+++ SOURCE PASSAGE +++
RobotMC Team Building Day
by elbekko on Sep.24, 2009, under Robots
On the 19th of September 2009, RobotMC organised its second Team Building Day.
In the months before the contest, a few hints are given out, like telling you which sensors you’ll be needing lots of. On the day itself though, you have around 6-7 hours of time to build and program your robot. And in my case an hour or so of that was wasted on reading a tutorial, as it had been a rather long time since I last worked with NXC.
Of course the base of your robot doesn’t have to be built that day, such a rule would just kill off all the non-Lego competitors.
I’d like to believe our team, At Random, didn’t do that badly with a second place, mainly because of a glitch that we still haven’t confirmed (but it is believed to be the afterglow of one of the lamps that gave too high a reading on the light sensor).
And in the name of team spirit and open-source software, have some code.
All of this code is written in NXC using the BricxCC IDE.
The first assignment – Go towards a random light source
The goal of this assignment was to break a beam of light (as done by our legendary pirate flag, it was talk like a pirate day anyway), and then either go left or right towards a light source. Which direction to go in was randomly selected.
/* Motor defs */
#define LMOTOR OUT_B
#define RMOTOR OUT_C
#define MOTORS OUT_BC
/* Motor control defs */
#define Fwd(motor, speed) OnFwdReg(motor, speed, OUT_REGMODE_SYNC)
+++ GIVEN RECORDS +++
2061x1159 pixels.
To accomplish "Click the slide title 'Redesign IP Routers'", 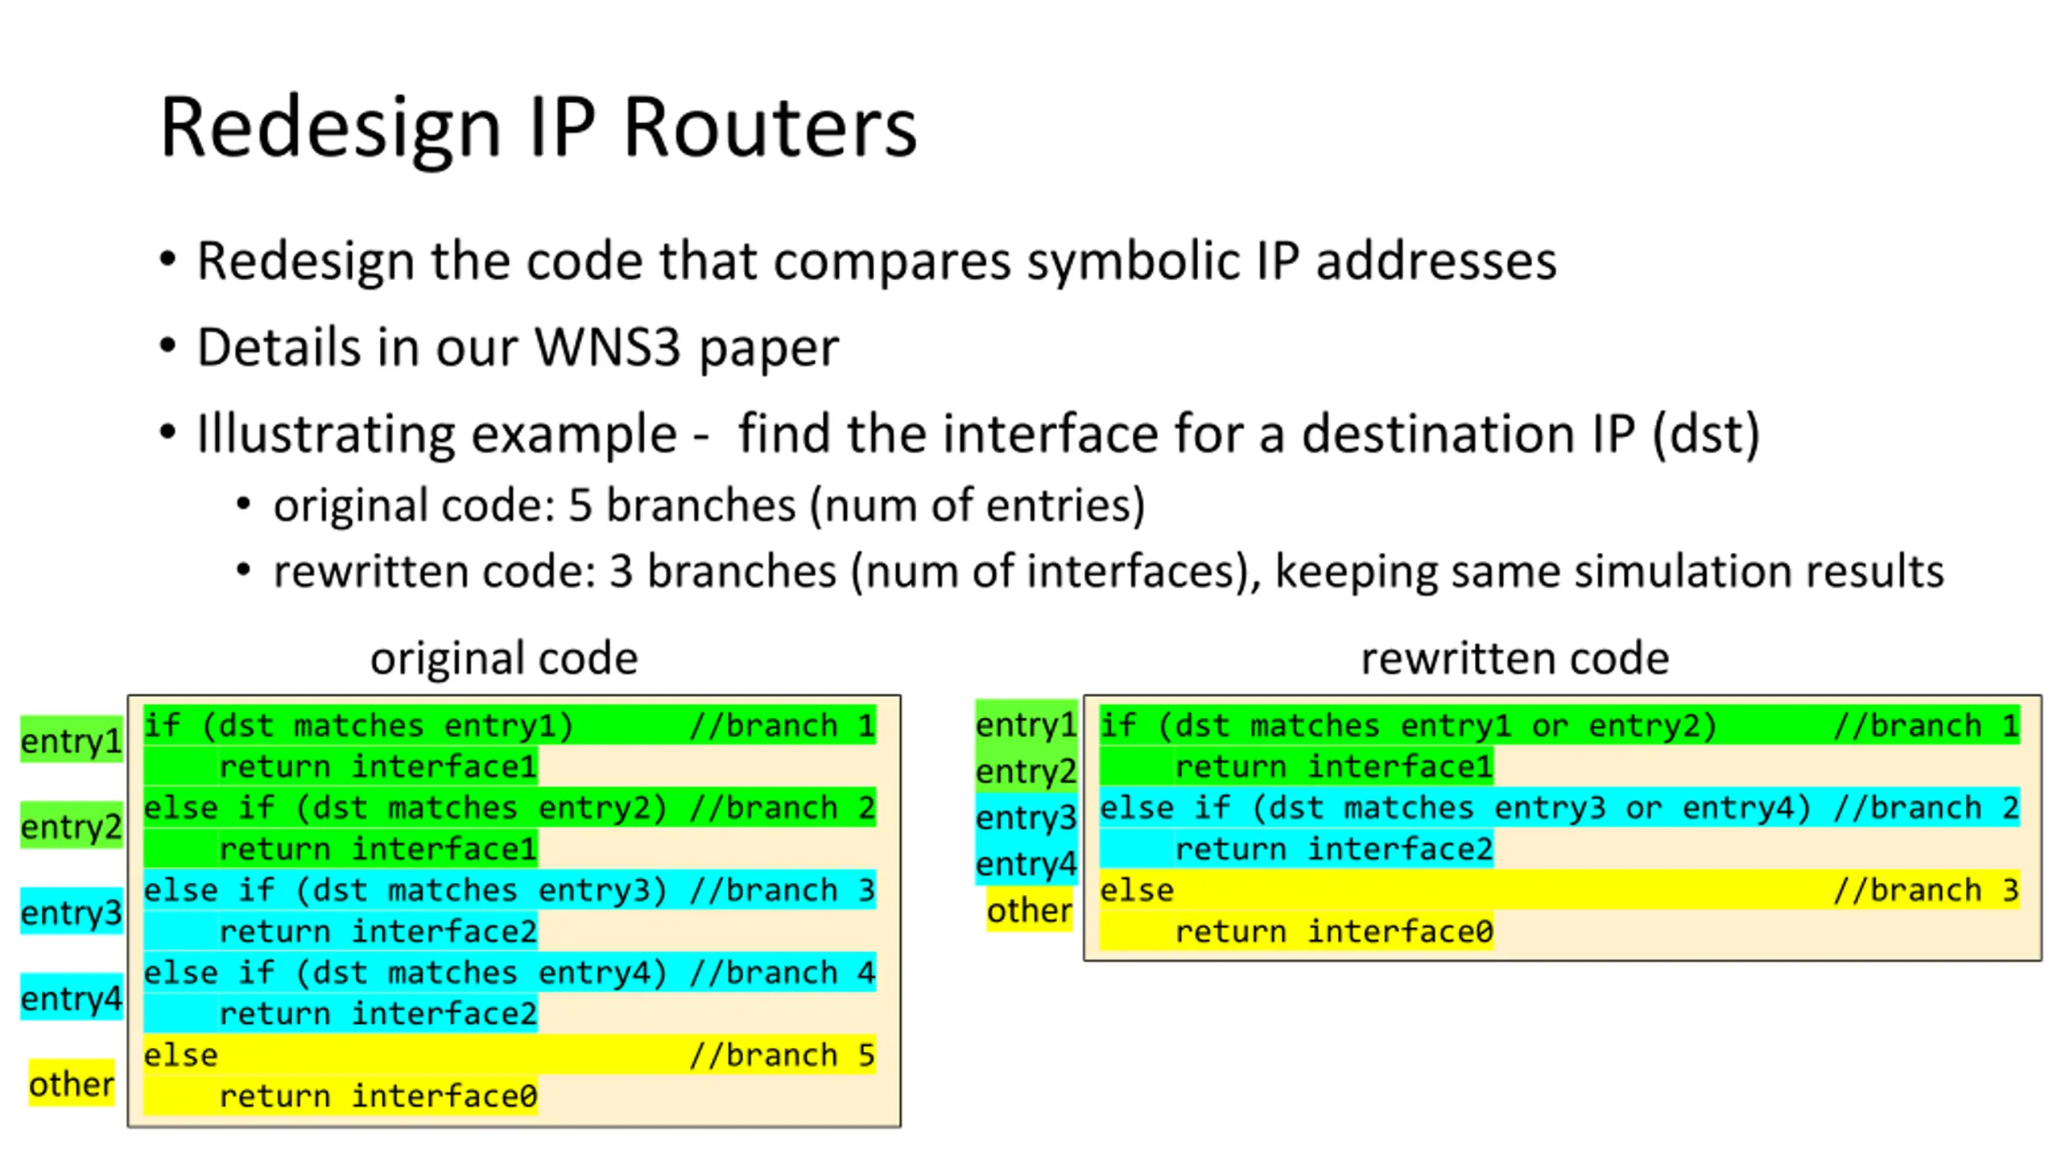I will [538, 127].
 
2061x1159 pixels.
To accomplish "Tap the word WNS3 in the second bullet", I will [607, 348].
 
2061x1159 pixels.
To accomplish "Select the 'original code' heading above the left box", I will [504, 658].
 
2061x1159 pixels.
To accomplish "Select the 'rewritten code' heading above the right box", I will [1514, 658].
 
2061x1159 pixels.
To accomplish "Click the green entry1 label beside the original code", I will [71, 740].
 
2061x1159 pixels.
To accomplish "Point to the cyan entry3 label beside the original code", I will [71, 912].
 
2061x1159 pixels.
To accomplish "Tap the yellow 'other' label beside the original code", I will [71, 1083].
+++
WHAT YOU ARE ASKED TO DO:
Answer these questions from the RobotMC post:
(a) About how many hours do teams have on the day to build and program their robot?
(b) What place did the team At Random finish in?
(c) In which language and IDE is the code written?

FULL RESPONSE:
(a) Around 6-7 hours.
(b) Second place.
(c) NXC, using the BricxCC IDE.